On Fri, Sep 28, 2012 at 10:39 AM, saltydroid <saltydroid@gmail.com> wrote:

Sure, you can talk to Jason for awhile.

How are my accusations false and baseless? I haven’t even made any yet.

Did you see this yet?


Classy stuff.

I replied:

On Fri, Sep 28, 2012 at 2:16 PM, Rick Calvert <rick@blogworldexpo.com> wrote:

“So Mr. Copeland tells me that the article is off because you weren’t going to pay him if he wrote the article with integrity {paraphrasing}”


Then Salty:

On Fri, Sep 28, 2012 at 12:19 PM, saltydroid <saltydroid@gmail.com> wrote:

Okay … well that’s his accusation not mine. I’m asking you to comment on it.


… is not a comment. Well I guess it sort of is … but it’s not a very useful one.
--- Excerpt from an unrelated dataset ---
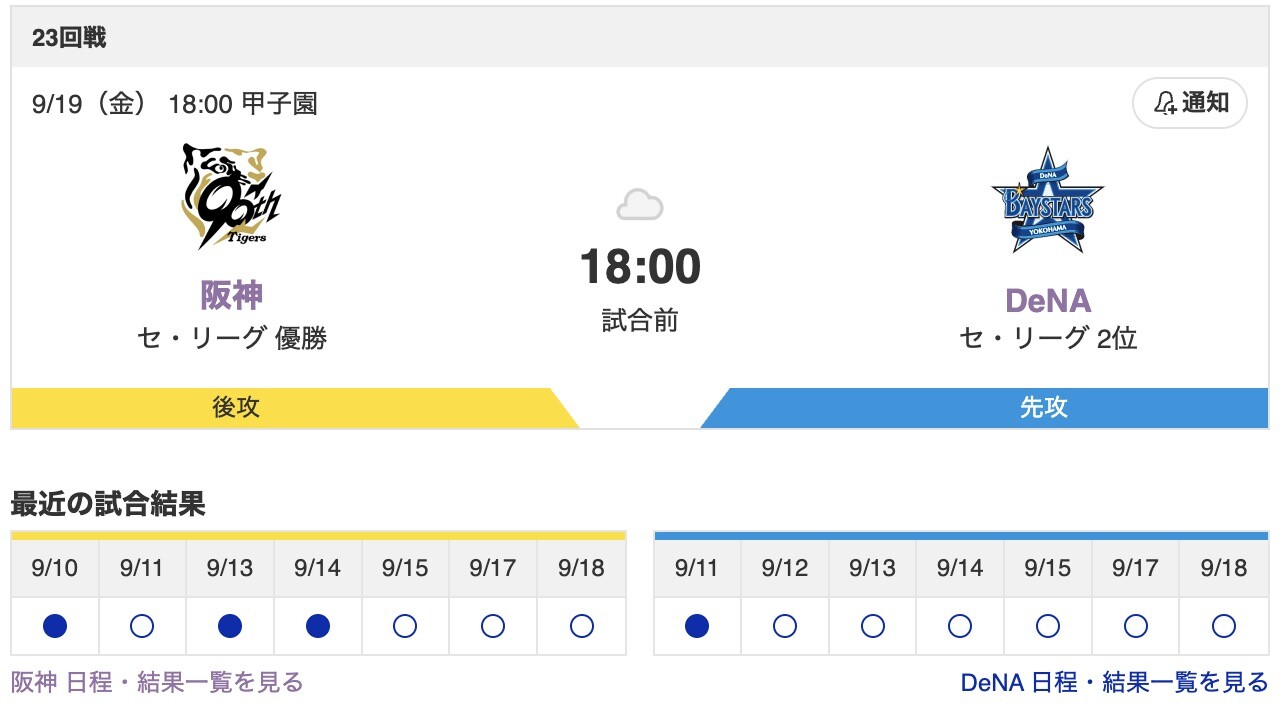Enable game notifications with 通知 button
This screenshot has height=722, width=1286.
(1190, 103)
My response later that day:

On Fri, Sep 28, 2012 at 4:50 PM, Rick Calvert <rick@blogworldexpo.com> wrote:

Sorry Jason I was writing a long email reply but its midnight here an I have to pack for a 4:30 taxi to the airport tomorrow. I will get back to you tomorrow night Munich time.

Then his:

On Fri, Sep 28, 2012 at 4:52 PM, saltydroid <saltydroid@gmail.com> wrote:

Alright Rick.

And then:

On Mon, Oct 1, 2012 at 5:20 PM, saltydroid <saltydroid@gmail.com> wrote:

Can I get my answers now Rick?

This story needs to run before Thursday, and if you want me to give a fair hearing to your side of the story … then you need to give me time to verify and confirm whatever you tell me. Cause unlike Dave Copeland, I am very meticulous and careful.

Leading to:

On Tue, Oct 2, 2012 at 1:41 PM, saltydroid <saltydroid@gmail.com> wrote:

Well, so much for Thursday. You’re pretty bad at saying your going to do something … and then not. This is why I don’t let people talk to Jason. Nobody responds to polite pestering. The robot could have said …

“Hey Rick :: does the fucking Earth rotate slower in Munich or something …
because “tomorrow” just came and went.”

Classic stuff!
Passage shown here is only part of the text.